▶ [Task] For the entries that follow, say how many lines hold the string "Guidance", with nothing else in the reply.

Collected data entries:

======

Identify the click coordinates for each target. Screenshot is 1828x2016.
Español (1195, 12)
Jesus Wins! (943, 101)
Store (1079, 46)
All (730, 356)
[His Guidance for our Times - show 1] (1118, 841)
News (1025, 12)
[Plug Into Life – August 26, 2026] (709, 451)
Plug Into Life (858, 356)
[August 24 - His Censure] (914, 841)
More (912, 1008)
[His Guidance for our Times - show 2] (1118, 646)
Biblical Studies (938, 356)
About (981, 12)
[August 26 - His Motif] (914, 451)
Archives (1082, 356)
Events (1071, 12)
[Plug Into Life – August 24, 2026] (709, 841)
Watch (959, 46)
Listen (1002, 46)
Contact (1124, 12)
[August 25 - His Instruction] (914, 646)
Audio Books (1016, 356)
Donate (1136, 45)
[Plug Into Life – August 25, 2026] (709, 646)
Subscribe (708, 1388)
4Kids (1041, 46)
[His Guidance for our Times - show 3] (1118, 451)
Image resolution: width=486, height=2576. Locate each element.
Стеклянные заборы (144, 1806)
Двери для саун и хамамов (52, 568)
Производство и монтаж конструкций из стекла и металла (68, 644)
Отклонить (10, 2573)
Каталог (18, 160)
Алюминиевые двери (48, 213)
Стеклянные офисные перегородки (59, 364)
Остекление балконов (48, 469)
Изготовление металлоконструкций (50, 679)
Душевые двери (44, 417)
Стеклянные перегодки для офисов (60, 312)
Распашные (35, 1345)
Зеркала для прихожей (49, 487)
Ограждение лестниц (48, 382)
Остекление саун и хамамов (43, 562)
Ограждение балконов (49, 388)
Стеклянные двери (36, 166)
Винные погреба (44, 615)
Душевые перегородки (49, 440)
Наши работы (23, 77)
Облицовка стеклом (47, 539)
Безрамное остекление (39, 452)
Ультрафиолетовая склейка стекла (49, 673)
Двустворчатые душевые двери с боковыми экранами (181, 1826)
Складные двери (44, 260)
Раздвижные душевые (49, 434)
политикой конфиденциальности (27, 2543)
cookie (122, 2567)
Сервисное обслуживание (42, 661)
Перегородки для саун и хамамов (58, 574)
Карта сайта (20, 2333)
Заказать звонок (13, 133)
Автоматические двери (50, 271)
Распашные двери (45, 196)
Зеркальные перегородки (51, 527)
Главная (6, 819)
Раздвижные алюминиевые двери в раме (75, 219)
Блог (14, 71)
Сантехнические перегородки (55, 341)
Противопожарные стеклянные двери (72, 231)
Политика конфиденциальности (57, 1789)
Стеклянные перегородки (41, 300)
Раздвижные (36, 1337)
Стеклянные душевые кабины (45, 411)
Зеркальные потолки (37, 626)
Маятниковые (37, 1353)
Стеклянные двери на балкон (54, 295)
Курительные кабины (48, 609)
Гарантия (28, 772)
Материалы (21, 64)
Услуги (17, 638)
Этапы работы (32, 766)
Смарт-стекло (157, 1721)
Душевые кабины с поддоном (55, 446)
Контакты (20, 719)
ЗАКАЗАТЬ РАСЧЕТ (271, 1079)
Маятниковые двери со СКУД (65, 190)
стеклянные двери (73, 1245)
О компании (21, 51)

======

▶ [Answer below] 3